``the real'' time series package

Paul Gilbert pgilbert@bank-banque-canada.ca
Thu, 15 Jul 1999 15:38:44 -0400

>- I'd very much appreciate if Martyn and you and Paul G.
>  (and Brian and Ross and ...
>   and me, we also have a few improvements on S-plus laying around here)
>  could coordinate to produce ``the real'' time series package for R.

I'd like to split this into pieces:

- Some core functions for Splus compatibility. (acf and ar are the important
ones for me right now, but the spectrum stuff is important too.) Name space
conflicts will be a problem if there are two versions of, for example, acf,
which take different arguments (and  give different results - although bats acf
purposely gives different results from Splus). The objective of "bats" was to
fill this gap.

- Programming tools for operating on the time dimension of data. My tframe
library tries to do most of that. The idea is that other programs should be able
to use window, start, end, trim.na, etc., and not need to worry about whether
the time series is an old S tsp series, a "ts", an "rts", a "cts", a "tf", or
anything else that might come along. The library seems to work well and provides
an extremely useful building block. (I always appreciate constructive comments.)
This is also related to the question of what "[.ts" should do.

- A convenient method for pulling time series data from other sources into R
(and S and Omega, etc.). My PADI library does that. It works well, but is
getting a bit dated. I've been thinking about a CORBA replacement. (Any
volunteers to work on that?)

- A library of optimization methods which can be used for maximizing
likelihood(data, model(parameters)) would be useful. This is not specific to
time series and there is a fair amount of stuff around, so the problem is really
just making sure it fits the time series context. I have DFP and non-linear
simplex, but I haven't used them in a while.

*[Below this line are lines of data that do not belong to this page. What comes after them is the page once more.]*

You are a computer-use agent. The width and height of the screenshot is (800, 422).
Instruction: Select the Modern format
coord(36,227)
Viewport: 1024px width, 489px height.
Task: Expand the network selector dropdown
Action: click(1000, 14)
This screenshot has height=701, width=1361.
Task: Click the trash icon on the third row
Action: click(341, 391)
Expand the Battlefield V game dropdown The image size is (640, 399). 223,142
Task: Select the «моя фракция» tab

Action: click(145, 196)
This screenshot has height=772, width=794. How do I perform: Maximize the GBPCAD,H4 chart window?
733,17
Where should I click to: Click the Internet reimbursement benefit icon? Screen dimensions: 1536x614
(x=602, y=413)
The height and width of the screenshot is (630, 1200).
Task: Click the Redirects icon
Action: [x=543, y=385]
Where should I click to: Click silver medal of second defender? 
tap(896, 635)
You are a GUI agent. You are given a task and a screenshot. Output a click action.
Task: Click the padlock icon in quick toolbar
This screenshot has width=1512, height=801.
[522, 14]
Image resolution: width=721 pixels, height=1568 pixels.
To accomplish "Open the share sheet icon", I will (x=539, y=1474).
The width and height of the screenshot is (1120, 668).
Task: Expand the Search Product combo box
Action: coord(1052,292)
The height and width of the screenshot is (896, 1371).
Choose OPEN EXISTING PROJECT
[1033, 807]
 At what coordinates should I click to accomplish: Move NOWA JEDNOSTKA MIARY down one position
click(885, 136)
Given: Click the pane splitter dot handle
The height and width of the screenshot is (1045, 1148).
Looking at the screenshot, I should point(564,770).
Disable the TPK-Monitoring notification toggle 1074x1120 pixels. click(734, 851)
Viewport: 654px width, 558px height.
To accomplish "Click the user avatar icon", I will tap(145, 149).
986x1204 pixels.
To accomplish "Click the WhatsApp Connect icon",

- General structures for time series analysis. I am relatively committed to the
structure I have been using for several years now, but I would always consider
improvements. It should at least be considered as a good starting point. The
main elements are:
    1/  an abstract data representation with a distinction between input
(exogenous or conditioning) data and output (endogenous) data. These are x and y
in y ~ f(x), but it seems useful to put them in one structure because time
alignment is important. Then for example, window can be applied to the two
together rather than separately.  Currently my code supports an internal
implementation (input and output are time series matrices) and a PADI
implementation (the data is on a remote database running the PADI interface).
    2/  an abstract model representation which can be applied to the data.
Currently my code supports multivariate ARMA and state space models, Troll
models, and some crude attempts with NN models. But the idea is that it should
be easy to add other representations.
    3/  an object which combines the above two and adds some statistics
(likelihood, residuals, etc.)

- Methods for operating on the general structures: estimation techniques,
simulation, conversion, information criteria, etc. This is the fun part. I have
a fair amount of this, but it should be easy to add more.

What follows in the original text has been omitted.